Monday, October 13, 2008

Hope and Possibility

Most of you know me as a big fan of Michael Pollan. I nearly missed it, but it seems Michael Pollan wrote an open letter to the next president in the New York Times last week. While it is likely Barack Obama will be the new resident of the White House , Pollan wants him to pay attention to some of the realities of our 21st century food system. Here's a bit of the letter that I particulartly liked:
After cars, the food system uses more fossil fuel than any other sector of the economy - 19 percent. And while the experts disagree about the exact amount, the way we feed ourselves contributes more greenhouse gases to the atmosphere than anything else we do - as much as 37 percent, according to one study.

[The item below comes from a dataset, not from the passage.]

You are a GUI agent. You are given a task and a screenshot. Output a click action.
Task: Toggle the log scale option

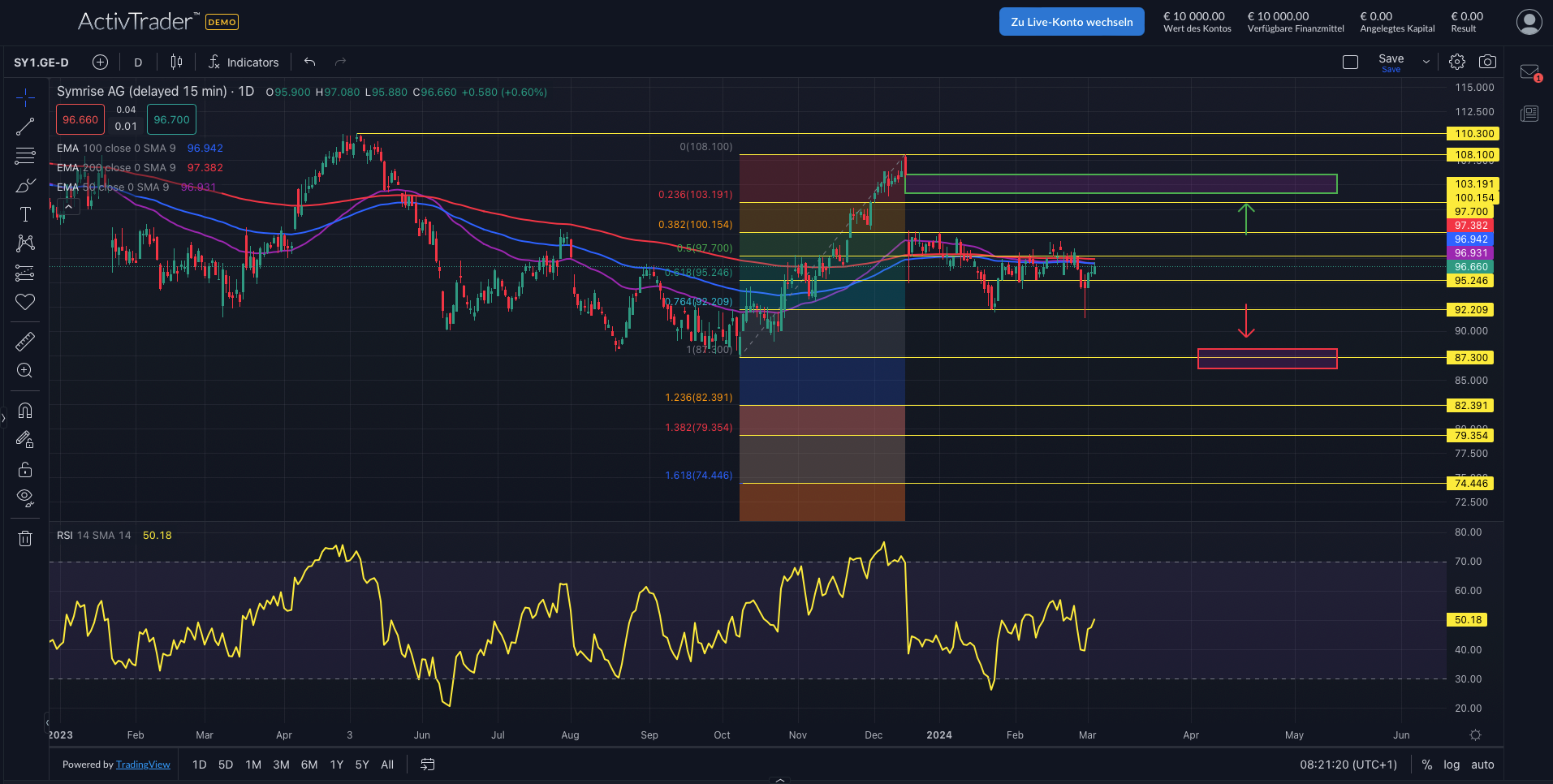pyautogui.click(x=1452, y=765)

Whenever farmers clear land for crops and till the soil, large quantities of carbon are released into the air. But the 20th-century industrialization of agriculture has increased the amount of greenhouse gases emitted by the food system by an order of magnitude; chemical fertilizers (made from natural gas), pesticides (made from petroleum), farm machinery, modern food processing and packaging and transportation have together transformed a system that in 1940 produced 2.3 calories of food energy for every calorie of fossil-fuel energy it used into one that now takes 10 calories of fossil-fuel energy to produce a single calorie of modern supermarket food. Put another way, when we eat from the industrial-food system, we are eating oil and spewing greenhouse gases. This state of affairs appears all the more absurd when you recall that every calorie we eat is ultimately the product of photosynthesis - a process based on making food energy from sunshine. There is hope and possibility in that simple fact.

More than just a few people will read this and maybe it will get them thinking and we can hope that Obama is one of them.